| I think lot of people here are going to disagree with me but seems to me there's a case for putting limiters on cars. Drivers sometimes hit other vehicles. Airbags go a long way here. Sadly, drivers will often hit less fortunate road users such as pedestrians and cyclists. We already know that pedestrians hit at 30 km/h vs. 50 km/h stand a much better chance to survive. Sadly, cities are rarely designed for 30, and usually more 50+, depending on the city. Changing cities is, well, possible, but also kind of difficult and unpopular. You know what's easier? Making car manufacturers limit cars' speeds in cities. It's not technologically difficult. Lots of new cars already read speed signs. Almost all of them have some sort of GPS component. Geofencing speed limits seems like a pretty easy fix compared to the infrastructure changes of traffic calming (which we should do anyway). You can make it opt-out (and non-trivial enough to do so) so that most new cars on the road have these limits at least in cities. Does this sound crazy? I'd argue it isn't. Consider that E-bikes/E-scooters are limited to 25km/h in a lot of countries. Similar story with small 50cc scooters. In some places rental E-scooters even have geofenced speed limits already, and the Netherlands is considering a similar plan for E-bikes (ones owned by ordinary citizens). |
Where does a city begin? End?
Should we cover the suburbs with the geofence?

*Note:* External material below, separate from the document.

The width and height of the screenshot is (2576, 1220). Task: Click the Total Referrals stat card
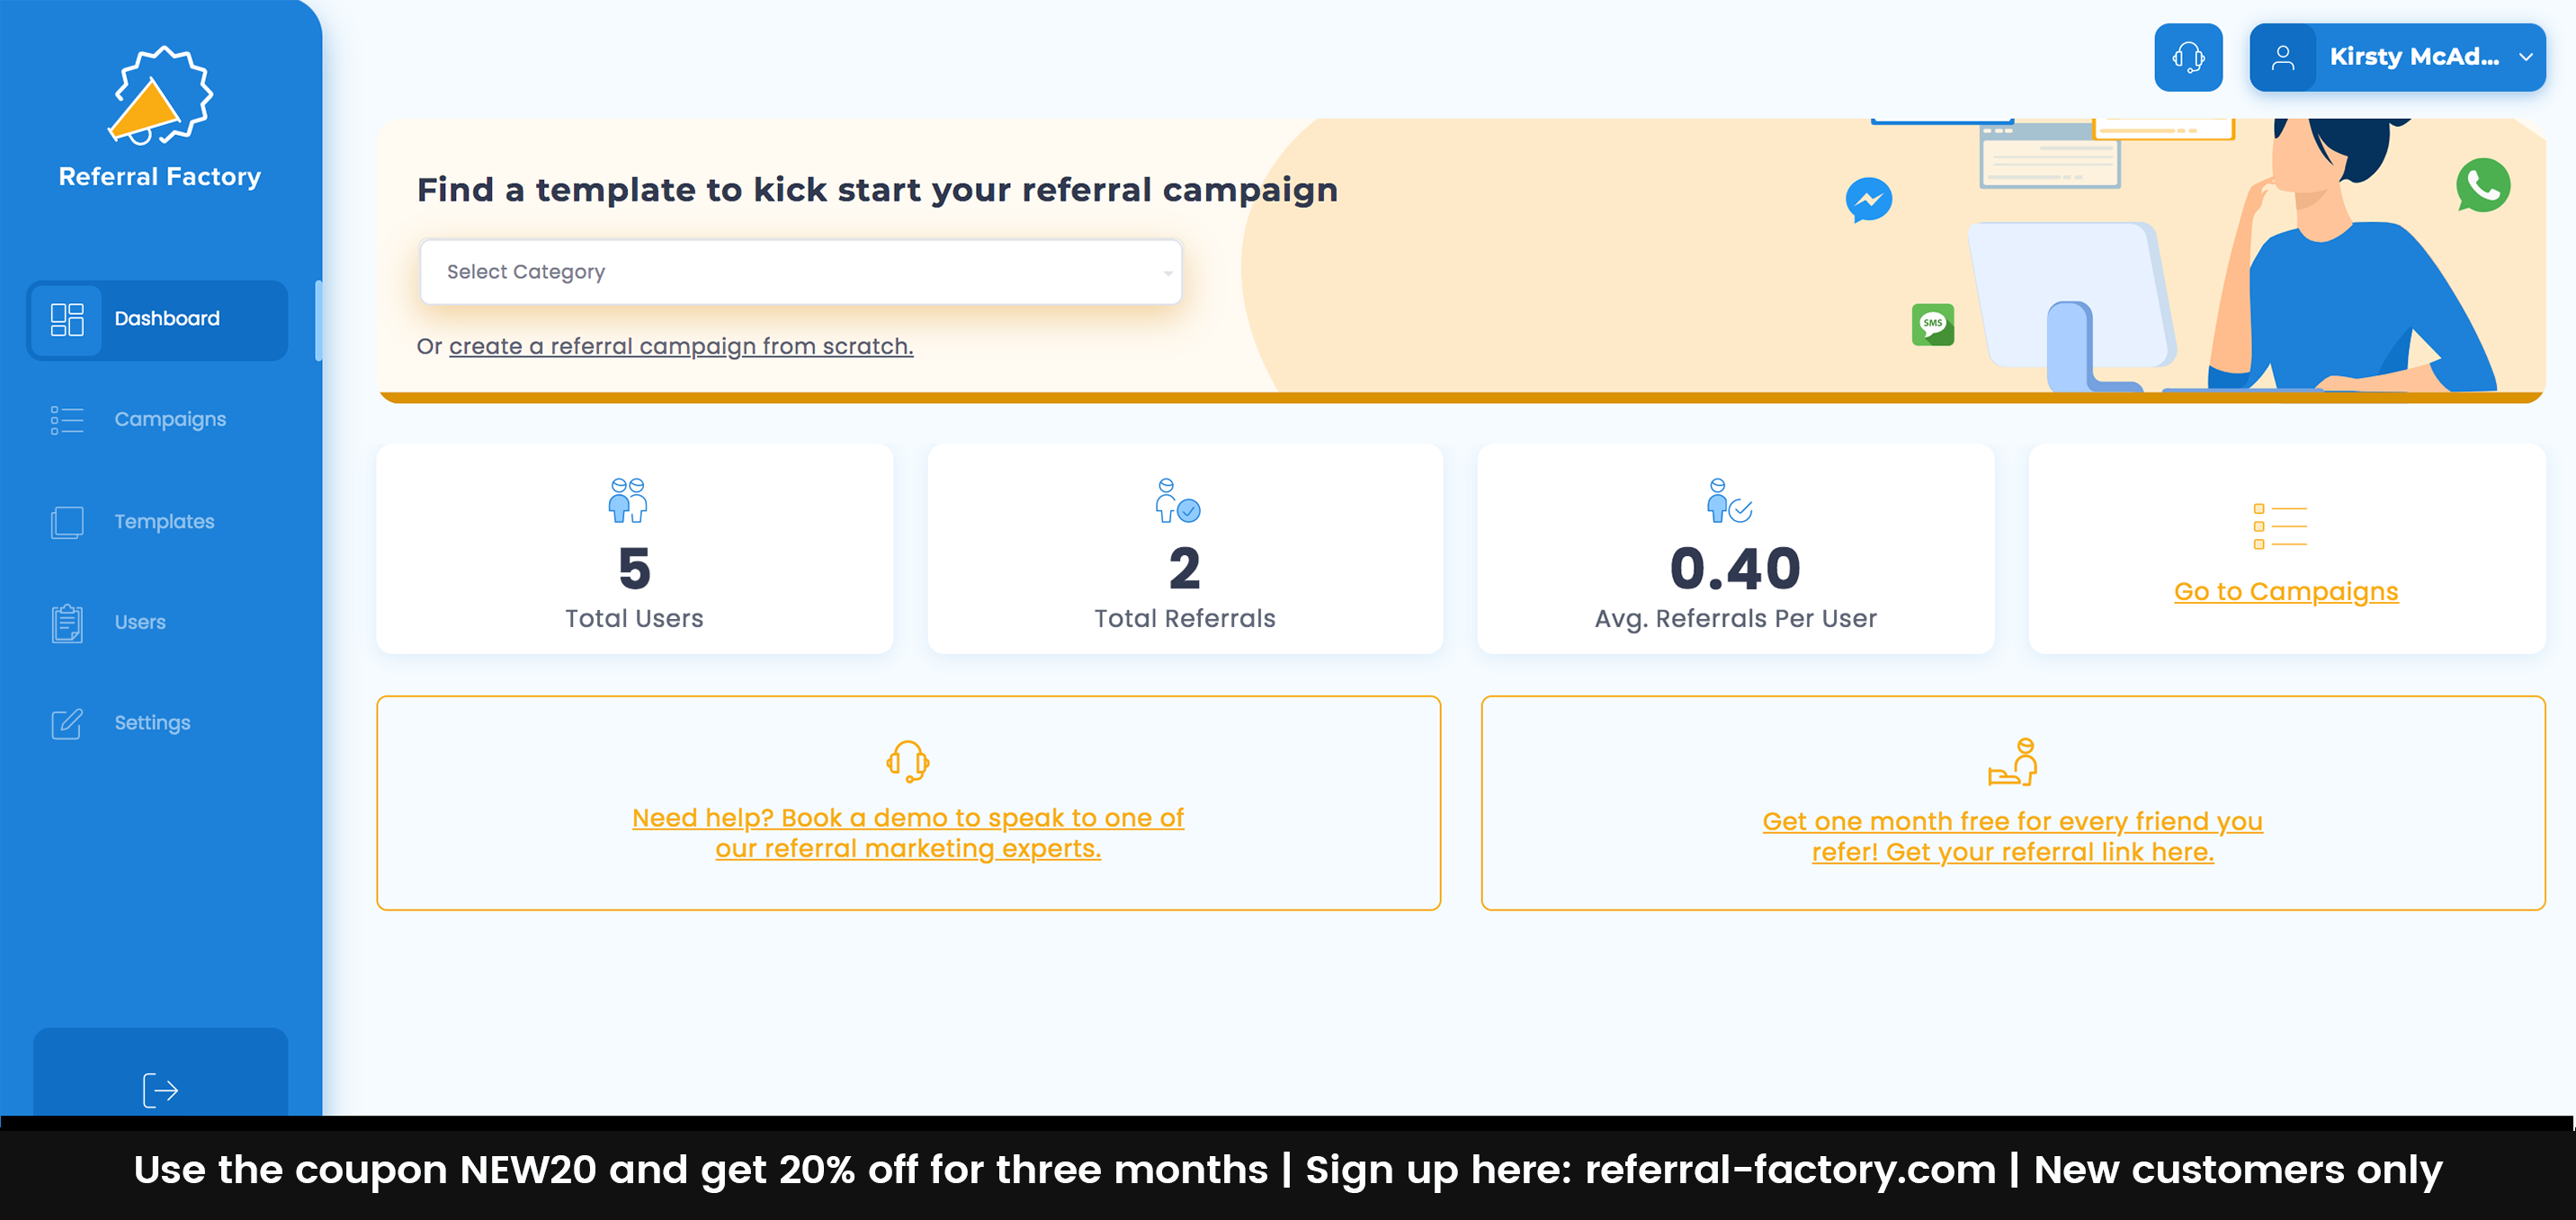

What about the beltways or highways that go through the city?
In big cities, GPS is spotty or completely unavailable, what do we do there?
What about city streets which pass under/over highways?
As I've pointed out in other replies, there isn't a good enough, when forcing cars to slow down significantly. Road conditions and surrounding traffic speeds make any unexpected slowdowns ripe for creating accidents.